Por Mateus de Araújo - 06 de Junho
Saudade dos meus e de tomar um café em algum lugar da cidade. Eu sinto saudades de ter saudade e saber que ela seria saciada logo no dia ou na semana seguinte. Saudades de olhar no olho e sorrir acompanhado nas ruas, praças e avenidas. Saudades de caminhar sem o medo da morte. Saudades de abraçar sem o medo da morte. Saudades de brincar que somos todos filhos de Prometeu e assim ressuscitaríamos no dia seguinte.
Quantos últimos poemas foram escritos nas últimas vinte e quatro horas? Quantas últimas declarações ardentes de ódio ao fascismo? Quantas promessas de se manter vivo foram quebradas? Quantos olhares contemplaram pela última vez o nascente ou o desabrochar descomunal duma flor?
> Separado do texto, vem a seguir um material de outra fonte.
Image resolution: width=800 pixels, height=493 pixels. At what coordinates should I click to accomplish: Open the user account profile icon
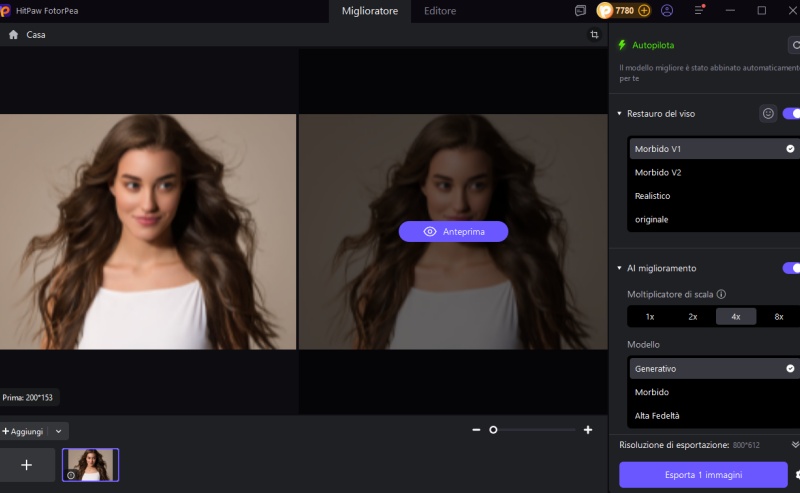667,11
Ainda tenho os meus ainda. Ainda amo ainda. Ainda é tempo. O tempo, momentaneamente, não diz "sempre"; no entanto, ainda é tempo. Ainda é a medida exata, embora oblíqua. Ainda és vivo. Ainda respiras bem. Ainda vês. Ainda podes ler para o teu amor de tua vida. Ainda podes telefonar e declarar-se do modo mais surpreendente para quem amas. Ainda é amor: um sobressalto, um alumbramento, uma rachadura por onde a luz entra.